Après avoir écouté les hommes qui regardent les femmes, Huston a examiné la relation entre la femme et son image, d’abord captée par le regard masculin, dans un essai qui paraît ces jours-ci, Reflets dans un oeil d’homme. Nelly Arcan y est souvent citée. L’auteure parle de l’électrochoc qu’a vécu à la lecture de Putain la « penseuse » en elle, qui refusait encore d’avouer la concurrence que les femmes se livrent pour être belles, « en raison du dogme dominant de notre temps selon lequel toutes les différences entre les sexes sont socialement construites » (p. 11). « La théorie féministe a toujours fait comme si le désir d’être belle ne pouvait être qu’un désir totalement aliéné et aliénant, plaqué sur nous par les hommes et par l’industrie cosmétique, explique Huston. C’est court comme analyse. Il me semble plutôt que les industries de la beauté exacerbent un penchant inné chez les femmes, et le transforment en addiction. Le désir des jeunes femmes d’être belles et désirables est aujourd’hui plus frénétique que jamais! Nelly Arcan a le mérite de l’avoir souligné. »

Huston relève dans son ouvrage les contradictions entre la libération des femmes et leur coquetterie qui n’a cessé d’augmenter. « La photographie et le féminisme sont arrivés à peu près en même temps dans l’histoire, rappelle-t-elle, exerçant deux pressions en sens contraires sur la femme. Tout en devenant de plus en plus sujets, nous nous faisons de plus en plus objets. De nos jours, on dirait presque que les femmes occidentales se préparent chaque jour à entrer sur le plateau de tournage de leur vie. » Pour qui?
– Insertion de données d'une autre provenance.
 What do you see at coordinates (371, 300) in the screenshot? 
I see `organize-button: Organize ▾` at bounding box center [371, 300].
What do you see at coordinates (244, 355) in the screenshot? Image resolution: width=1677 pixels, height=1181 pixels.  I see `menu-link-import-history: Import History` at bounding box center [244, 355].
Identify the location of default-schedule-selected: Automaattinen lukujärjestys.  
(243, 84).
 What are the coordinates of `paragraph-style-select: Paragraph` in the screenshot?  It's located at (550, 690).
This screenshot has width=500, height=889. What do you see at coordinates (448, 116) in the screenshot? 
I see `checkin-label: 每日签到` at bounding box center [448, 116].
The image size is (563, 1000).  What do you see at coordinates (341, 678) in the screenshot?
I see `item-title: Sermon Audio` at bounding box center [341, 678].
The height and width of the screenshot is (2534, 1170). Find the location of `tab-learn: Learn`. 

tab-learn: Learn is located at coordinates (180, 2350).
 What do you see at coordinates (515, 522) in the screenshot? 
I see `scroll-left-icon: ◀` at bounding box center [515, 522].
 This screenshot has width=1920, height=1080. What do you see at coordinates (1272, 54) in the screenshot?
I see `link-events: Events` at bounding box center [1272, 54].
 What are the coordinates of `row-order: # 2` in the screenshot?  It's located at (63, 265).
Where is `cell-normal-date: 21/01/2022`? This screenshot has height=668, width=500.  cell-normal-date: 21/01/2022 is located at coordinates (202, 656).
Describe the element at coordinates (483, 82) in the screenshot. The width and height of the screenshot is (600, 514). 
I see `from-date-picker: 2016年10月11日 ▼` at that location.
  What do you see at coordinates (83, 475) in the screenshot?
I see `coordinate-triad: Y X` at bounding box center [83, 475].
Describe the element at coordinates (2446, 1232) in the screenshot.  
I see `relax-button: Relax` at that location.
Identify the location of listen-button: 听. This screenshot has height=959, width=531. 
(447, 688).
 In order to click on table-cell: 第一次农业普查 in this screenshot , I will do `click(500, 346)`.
Elles ne le font même plus pour les hommes mais pour elles-mêmes, ayant intégré l’oeil masculin, croit Huston, se jugeant plus sévèrement que tous les hommes réunis. En renouant avec l’oeil du mâle qui regarde la femme avec désir, peut-être arriverons-nous à quitter nos miroirs et à nous regarder en face? Le mâle entendu, cabaret littéraire et musical pour les 16 ans et plus, nous y invite.